> [Task to carry out] The full listing below must be printed exactly, word for word.

++++++

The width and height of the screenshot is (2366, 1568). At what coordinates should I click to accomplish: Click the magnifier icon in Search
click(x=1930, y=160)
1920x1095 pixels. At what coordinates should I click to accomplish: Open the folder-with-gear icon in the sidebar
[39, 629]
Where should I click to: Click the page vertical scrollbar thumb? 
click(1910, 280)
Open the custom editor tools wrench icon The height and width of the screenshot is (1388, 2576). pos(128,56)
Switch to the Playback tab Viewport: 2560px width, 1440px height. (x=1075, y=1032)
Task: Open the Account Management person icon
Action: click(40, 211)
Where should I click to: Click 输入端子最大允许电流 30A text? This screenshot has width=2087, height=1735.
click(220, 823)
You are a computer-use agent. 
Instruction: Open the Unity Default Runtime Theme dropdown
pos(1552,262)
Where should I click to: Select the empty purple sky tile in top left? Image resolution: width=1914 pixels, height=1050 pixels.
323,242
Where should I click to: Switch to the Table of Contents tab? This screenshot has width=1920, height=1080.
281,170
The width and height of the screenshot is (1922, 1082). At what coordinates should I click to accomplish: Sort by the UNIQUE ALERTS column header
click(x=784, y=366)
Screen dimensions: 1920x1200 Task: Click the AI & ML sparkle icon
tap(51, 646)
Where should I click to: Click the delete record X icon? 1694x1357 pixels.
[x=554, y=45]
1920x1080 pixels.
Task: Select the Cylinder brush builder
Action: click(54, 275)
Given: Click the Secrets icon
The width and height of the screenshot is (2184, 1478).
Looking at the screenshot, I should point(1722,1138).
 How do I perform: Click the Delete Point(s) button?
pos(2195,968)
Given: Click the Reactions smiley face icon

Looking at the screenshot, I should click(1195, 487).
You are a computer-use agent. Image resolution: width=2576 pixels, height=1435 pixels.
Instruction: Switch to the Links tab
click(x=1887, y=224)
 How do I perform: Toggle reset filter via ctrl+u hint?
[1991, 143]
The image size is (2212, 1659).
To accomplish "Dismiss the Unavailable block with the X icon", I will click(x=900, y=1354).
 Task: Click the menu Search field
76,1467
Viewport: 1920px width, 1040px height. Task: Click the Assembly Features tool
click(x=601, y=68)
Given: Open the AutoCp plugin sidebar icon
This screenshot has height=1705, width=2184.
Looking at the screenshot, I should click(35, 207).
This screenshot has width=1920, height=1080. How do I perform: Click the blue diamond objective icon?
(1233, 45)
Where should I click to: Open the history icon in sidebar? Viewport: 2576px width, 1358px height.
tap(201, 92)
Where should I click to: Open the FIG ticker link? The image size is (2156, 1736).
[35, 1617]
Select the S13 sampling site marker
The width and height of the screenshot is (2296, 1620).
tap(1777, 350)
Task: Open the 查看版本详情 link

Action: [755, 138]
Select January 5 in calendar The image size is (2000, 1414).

++++++

> [Response box]
The width and height of the screenshot is (2366, 1568). At what coordinates should I click to accomplish: Click the magnifier icon in Search
click(x=1930, y=160)
1920x1095 pixels. At what coordinates should I click to accomplish: Open the folder-with-gear icon in the sidebar
[39, 629]
Where should I click to: Click the page vertical scrollbar thumb? 
click(1910, 280)
Open the custom editor tools wrench icon The height and width of the screenshot is (1388, 2576). pos(128,56)
Switch to the Playback tab Viewport: 2560px width, 1440px height. (x=1075, y=1032)
Task: Open the Account Management person icon
Action: click(40, 211)
Where should I click to: Click 输入端子最大允许电流 30A text? This screenshot has width=2087, height=1735.
click(220, 823)
You are a computer-use agent. 
Instruction: Open the Unity Default Runtime Theme dropdown
pos(1552,262)
Where should I click to: Select the empty purple sky tile in top left? Image resolution: width=1914 pixels, height=1050 pixels.
323,242
Where should I click to: Switch to the Table of Contents tab? This screenshot has width=1920, height=1080.
281,170
The width and height of the screenshot is (1922, 1082). At what coordinates should I click to accomplish: Sort by the UNIQUE ALERTS column header
click(x=784, y=366)
Screen dimensions: 1920x1200 Task: Click the AI & ML sparkle icon
tap(51, 646)
Where should I click to: Click the delete record X icon? 1694x1357 pixels.
[x=554, y=45]
1920x1080 pixels.
Task: Select the Cylinder brush builder
Action: click(54, 275)
Given: Click the Secrets icon
The width and height of the screenshot is (2184, 1478).
Looking at the screenshot, I should point(1722,1138).
 How do I perform: Click the Delete Point(s) button?
pos(2195,968)
Given: Click the Reactions smiley face icon

Looking at the screenshot, I should click(1195, 487).
You are a computer-use agent. Image resolution: width=2576 pixels, height=1435 pixels.
Instruction: Switch to the Links tab
click(x=1887, y=224)
 How do I perform: Toggle reset filter via ctrl+u hint?
[1991, 143]
The image size is (2212, 1659).
To accomplish "Dismiss the Unavailable block with the X icon", I will click(x=900, y=1354).
 Task: Click the menu Search field
76,1467
Viewport: 1920px width, 1040px height. Task: Click the Assembly Features tool
click(x=601, y=68)
Given: Open the AutoCp plugin sidebar icon
This screenshot has height=1705, width=2184.
Looking at the screenshot, I should click(35, 207).
This screenshot has width=1920, height=1080. How do I perform: Click the blue diamond objective icon?
(1233, 45)
Where should I click to: Open the history icon in sidebar? Viewport: 2576px width, 1358px height.
tap(201, 92)
Where should I click to: Open the FIG ticker link? The image size is (2156, 1736).
[35, 1617]
Select the S13 sampling site marker
The width and height of the screenshot is (2296, 1620).
tap(1777, 350)
Task: Open the 查看版本详情 link

Action: [755, 138]
Select January 5 in calendar The image size is (2000, 1414).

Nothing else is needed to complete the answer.